Q.1 The simple interest on Rs. 6000 in 4 years at the rate of y% per annum equals the simple interest on Rs. 8000 at the rate of 10% per annum in 3 years. The value of y is
Check Solution
Ans: B
SI = (P * R * T) / 100. For the first case: SI = (6000 * y * 4) / 100 = 240y For the second case: SI = (8000 * 10 * 3) / 100 = 2400 Equating both, 240y = 2400, hence y = 10%
Q.2 If a + 1/a = 4, then the value of a3 + 1/a3 is
Check Solution
Ans: A
Cube both sides of a + 1/a = 4: (a + 1/a)3 = 43 a3 + 3a + 3/a + 1/a3 = 64 a3 + 1/a3 + 3(a + 1/a) = 64 a3 + 1/a3 + 3(4) = 64 a3 + 1/a3 = 64 – 12 a3 + 1/a3 = 52
Q.3 If (5a + 2)/a + (5b + 2)/b + (5c + 2)/c = 10, then the value of a/ (ab+ac+bc) is
Check Solution
Ans: A
(5a+2)/a + (5b+2)/b + (5c+2)/c = 10 => 5 + 2/a + 5 + 2/b + 5 + 2/c = 10 => 2/a + 2/b + 2/c = -5 => 2(bc + ac + ab)/abc = -5 => bc + ac + ab = -5abc/2. Now we want to find a/ (ab+ac+bc). Since (5a+2)/a + (5b+2)/b + (5c+2)/c = 10 , we have 2/a + 2/b + 2/c = -5 => 1/a + 1/b + 1/c = -5/2. Hence, (ab+ac+bc)/abc = -5/2 and a/(ab+ac+bc) = a/(-5abc/2) = -2/(5bc) . However the correct answer is 1/2. The equation implies 2/a + 2/b + 2/c = -5 => 2(1/a + 1/b + 1/c) = -5 => 1/a + 1/b + 1/c = -5/2 => (ab + bc + ac)/abc = -5/2. The prompt provides insufficient info, and some adjustments are needed. Let’s assume the correct equation leads to 2/a+2/b+2/c = -10. Therefore 2/a + 2/b + 2/c = 10 – 15 = -5. This is a mistake in the initial premise of the question.
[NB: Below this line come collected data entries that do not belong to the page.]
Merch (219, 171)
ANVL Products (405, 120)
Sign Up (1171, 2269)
Q.4 Find the simplest value of 3√27 – 2√12 + √75 (given √3 = 1.732)
Check Solution
Ans: A
3√27 – 2√12 + √75 = 3√(9*3) – 2√(4*3) + √(25*3) = 3*3√3 – 2*2√3 + 5√3 = 9√3 – 4√3 + 5√3 = 10√3 = 10 * 1.732 = 17.32
Q.5 If x2 + y2 + z2 = 2(x – y + z) – 3 and x, y, z are real, then the value of (x + y + z) is
Check Solution
Ans: A
Rearrange the given equation: x2 – 2x + y2 + 2y + z2 – 2z + 3 = 0. Completing the square: (x2 – 2x + 1) + (y2 + 2y + 1) + (z2 – 2z + 1) = 0, which simplifies to (x – 1)2 + (y + 1)2 + (z – 1)2 = 0. Since squares of real numbers are non-negative, each term must be zero. Hence x = 1, y = -1, and z = 1. Therefore, x + y + z = 1 – 1 + 1 = 1.
Q.6 A number z when divided by 420 leaves 27 as a remainder. The same number when divided by 20 leaves w as a remainder. The value of w is
Check Solution
Ans: A
x = 420k + 27. Since we are dividing by 20, we can focus on the remainder part. 27 divided by 20 leaves a remainder of 7.
Q.7 The sum of the digits of a two-digit number is 9. If the digits are reversed, the new number is 27 more than the original number. Find the original number.
Check Solution
Ans: A
Let the tens digit be x and the units digit be y. Then x + y = 9. The original number is 10x + y, and the reversed number is 10y + x. So, 10y + x = 10x + y + 27. Simplifying, 9y – 9x = 27, or y – x = 3. We have two equations: x + y = 9 and y – x = 3. Adding them, 2y = 12, so y = 6. Then x = 3. The original number is 36.
Q.8 If a + b + c = 6, a2 + b2 + c2 = 14 and ab + bc + ca = 11, then the value of a3 + b3 + c3 – 3abc is
Check Solution
Ans: A
We know that (a + b + c)2 = a2 + b2 + c2 + 2(ab + bc + ca). Substituting the given values: 62 = 14 + 2(11) or 36 = 14 + 22 = 36, this is correct. Now, a3 + b3 + c3 – 3abc = (a + b + c)(a2 + b2 + c2 – ab – bc – ca). So, substituting the given values: (6)(14 – 11) = 6 * 3 = 18.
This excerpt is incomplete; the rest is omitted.